- [What you will do]:
Turn the lines starting with the line containing "The width and height of the screenshot is (292, 529)." and going on through the line containing "Looking at the" into a two-column CSV with the headers instruction and response. Give one row for each instruction with its answer, put each value in a single quoted field with line breaks replaced by spaces, and leave out the pictures.

- [Record excerpts]:
* begin *

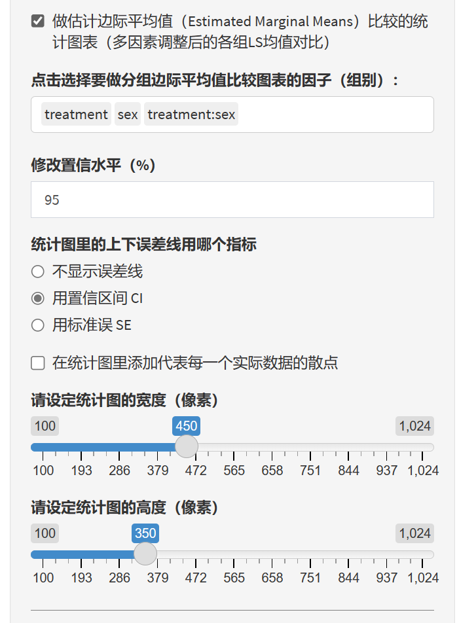The image size is (459, 623).
Task: Click the 565 tick label on height slider
Action: pos(234,578)
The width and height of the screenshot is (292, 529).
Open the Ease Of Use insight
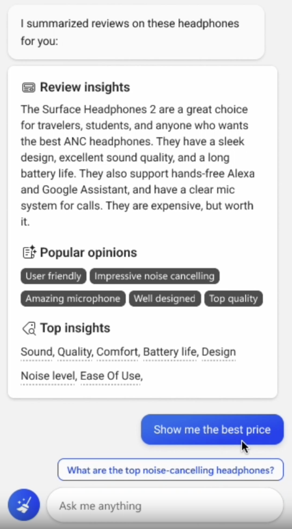click(110, 376)
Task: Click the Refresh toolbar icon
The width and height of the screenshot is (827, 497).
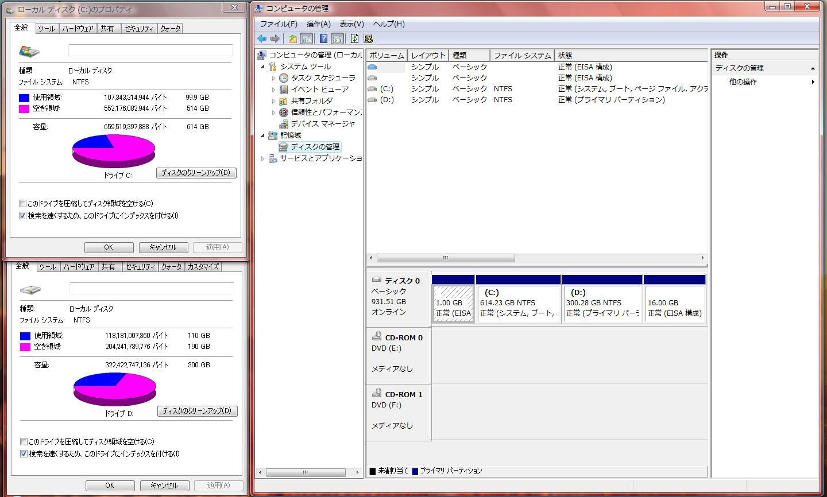Action: tap(354, 38)
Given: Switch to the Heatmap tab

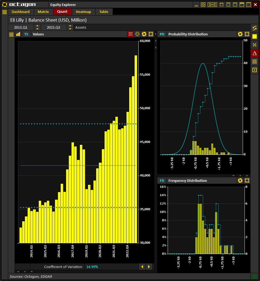Looking at the screenshot, I should pos(83,12).
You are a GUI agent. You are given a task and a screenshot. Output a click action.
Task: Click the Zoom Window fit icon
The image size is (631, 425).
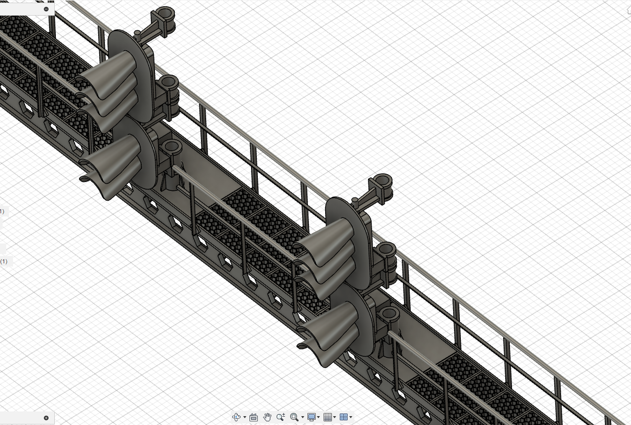294,417
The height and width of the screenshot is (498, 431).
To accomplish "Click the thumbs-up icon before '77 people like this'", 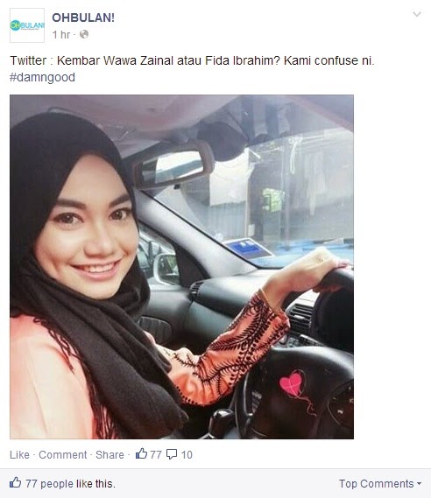I will [15, 483].
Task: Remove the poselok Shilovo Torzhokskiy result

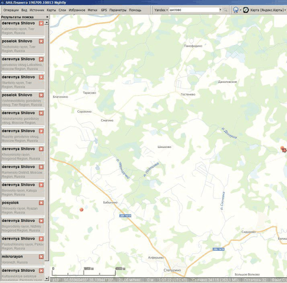Action: point(41,41)
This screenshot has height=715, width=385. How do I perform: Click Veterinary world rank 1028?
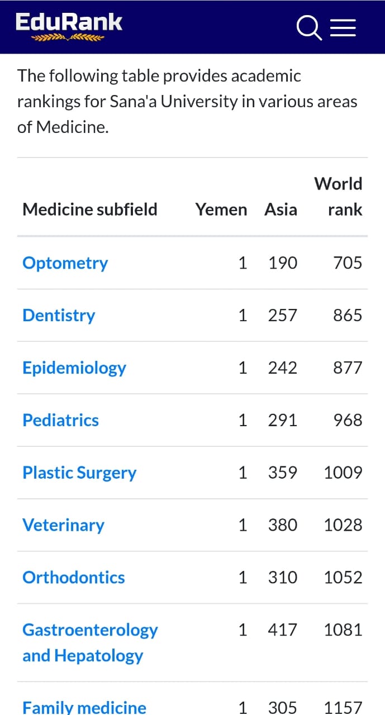(x=343, y=526)
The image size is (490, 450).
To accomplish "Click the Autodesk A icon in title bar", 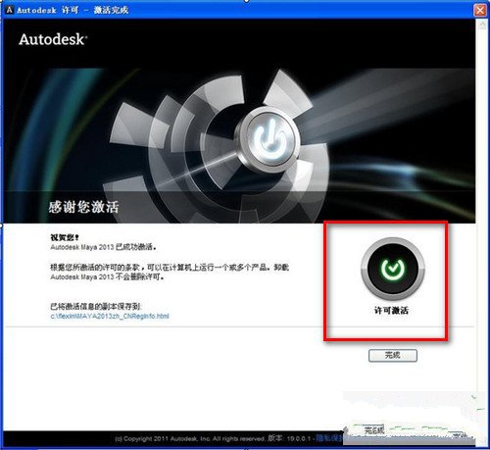I will (9, 10).
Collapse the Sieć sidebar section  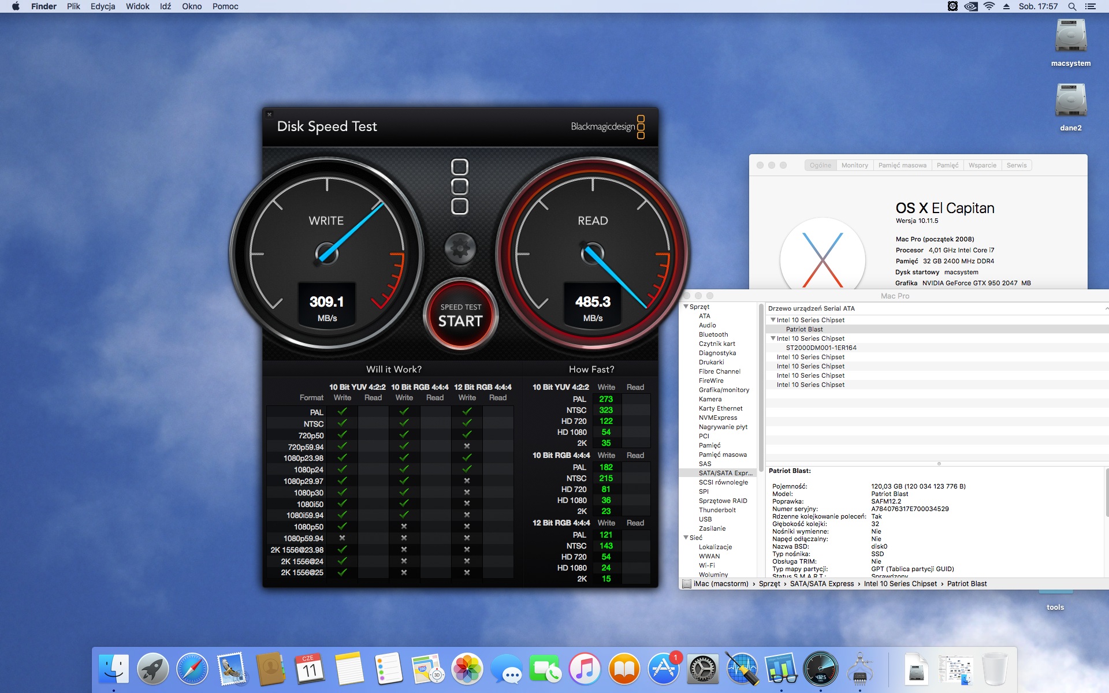686,538
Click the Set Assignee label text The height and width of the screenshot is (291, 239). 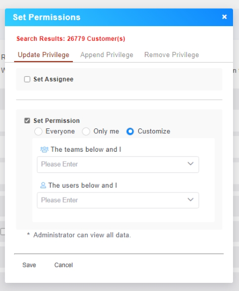pyautogui.click(x=53, y=79)
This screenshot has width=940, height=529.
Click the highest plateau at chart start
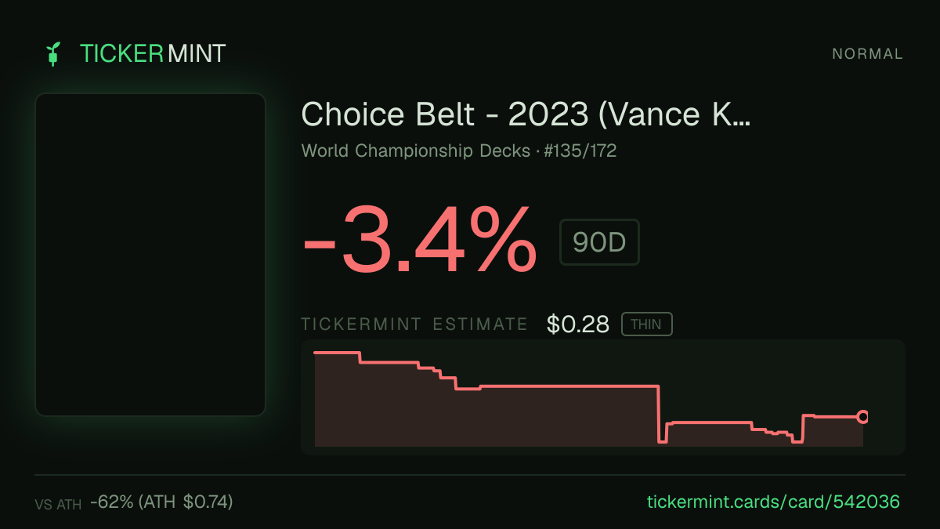point(337,353)
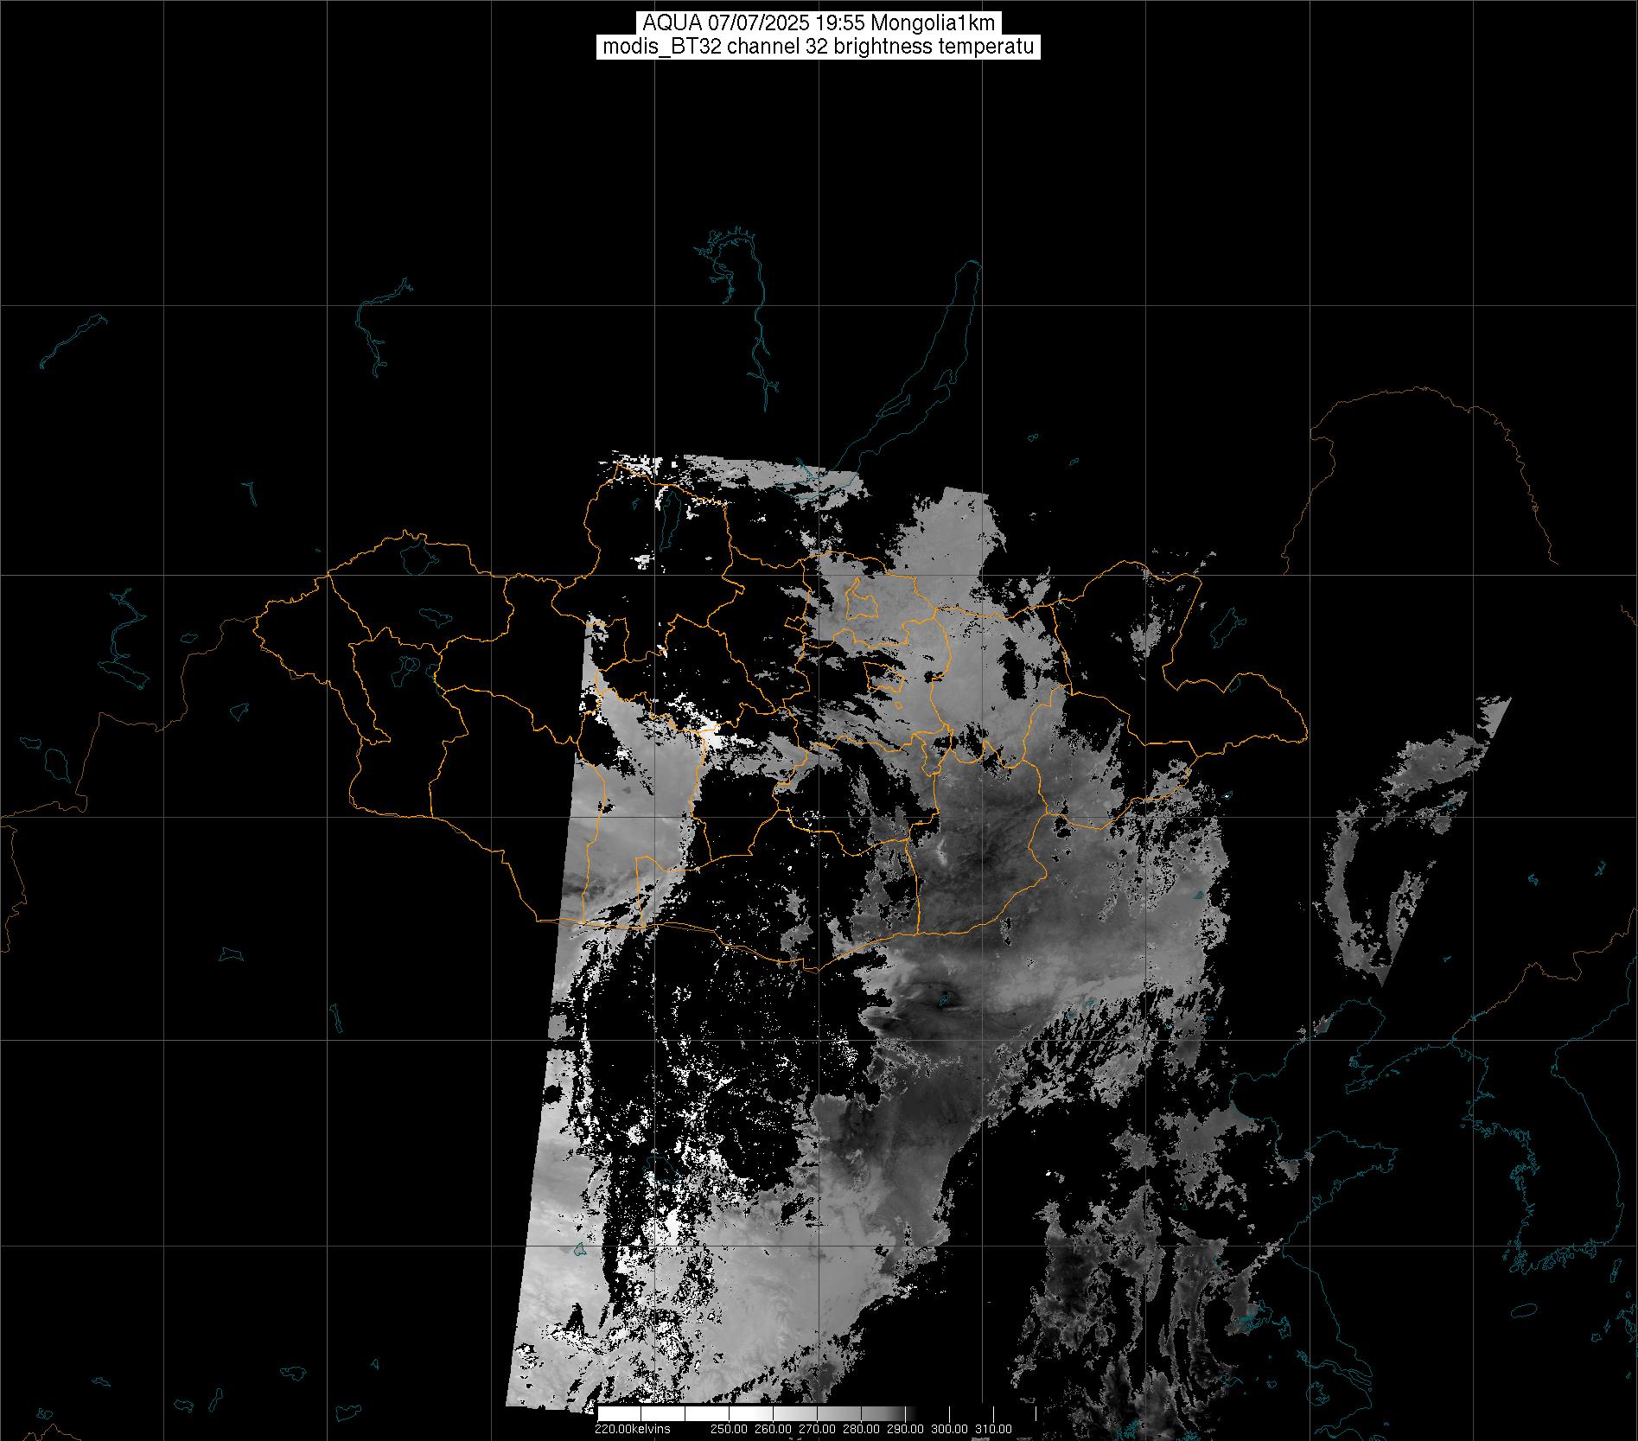Pick the 290.00 mark on the colorbar

(905, 1429)
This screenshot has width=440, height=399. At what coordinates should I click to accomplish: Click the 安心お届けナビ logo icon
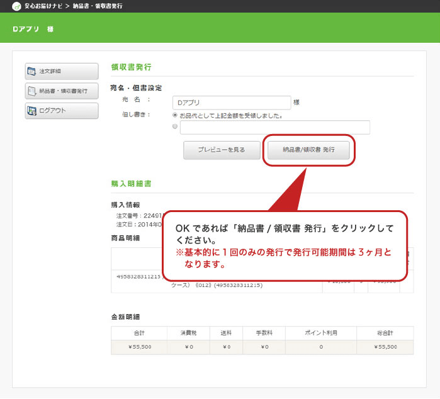16,6
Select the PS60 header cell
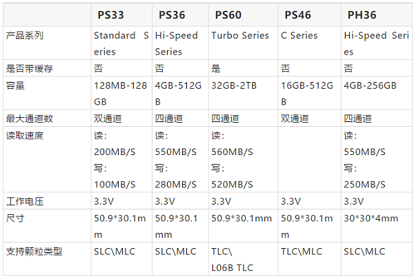 pyautogui.click(x=228, y=15)
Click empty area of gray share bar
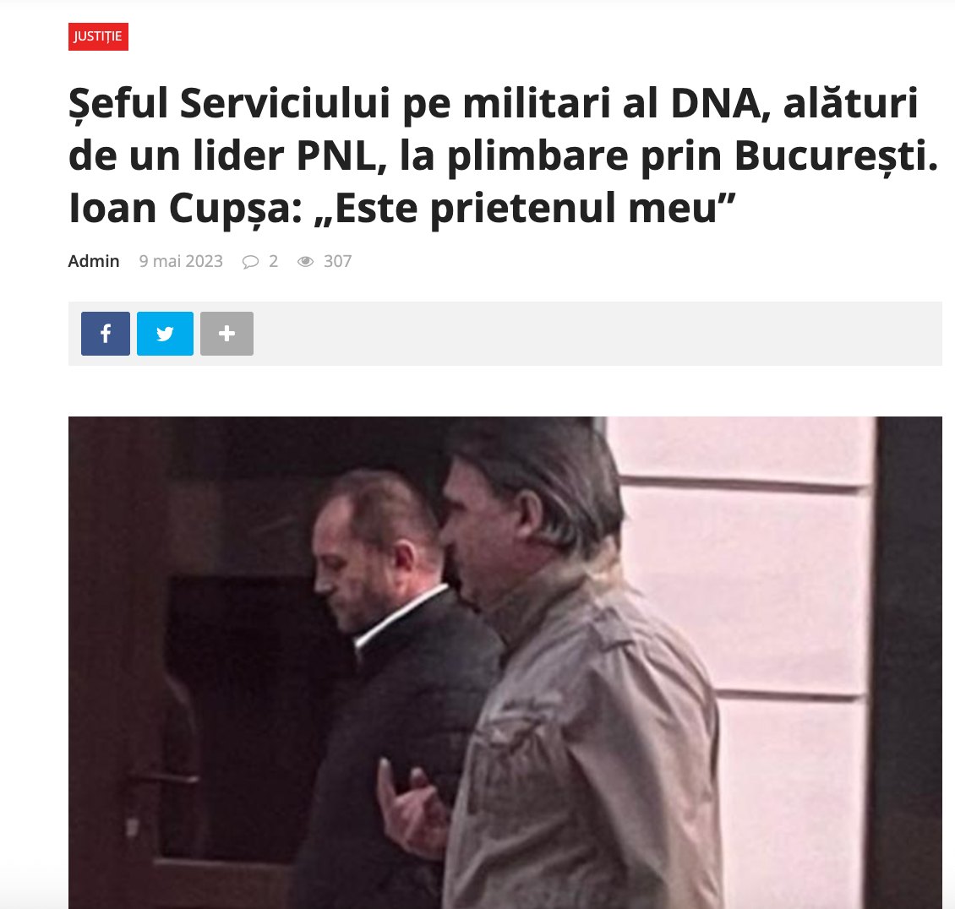The image size is (955, 909). coord(597,334)
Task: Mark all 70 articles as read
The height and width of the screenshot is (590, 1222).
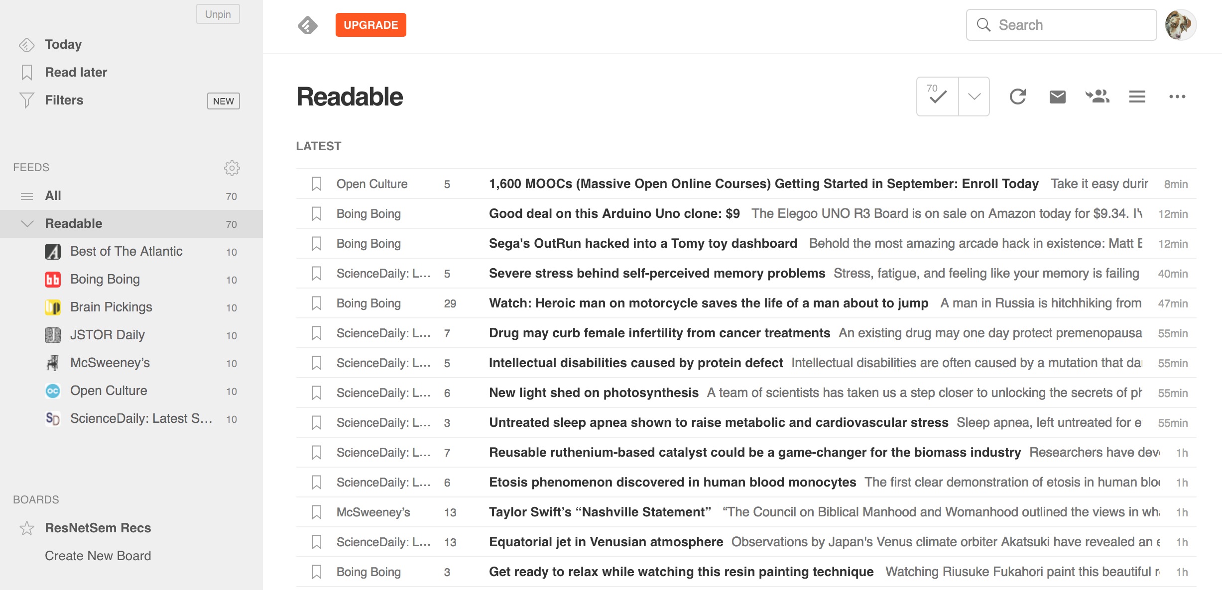Action: coord(937,97)
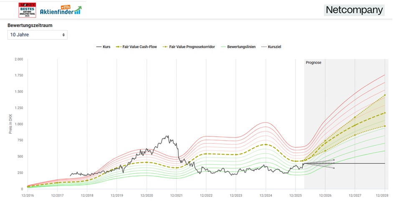Image resolution: width=394 pixels, height=203 pixels.
Task: Click the lowest Prognosekorridor endpoint at 12/2028
Action: coord(384,126)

* end *

- [Full answer]:
instruction,response
"The width and height of the screenshot is (292, 529). Open the Ease Of Use insight","click(110, 376)"
"Task: Click the Refresh toolbar icon The width and height of the screenshot is (827, 497).","Action: tap(354, 38)"
"Given: Switch to the Heatmap tab","Looking at the screenshot, I should pos(83,12)."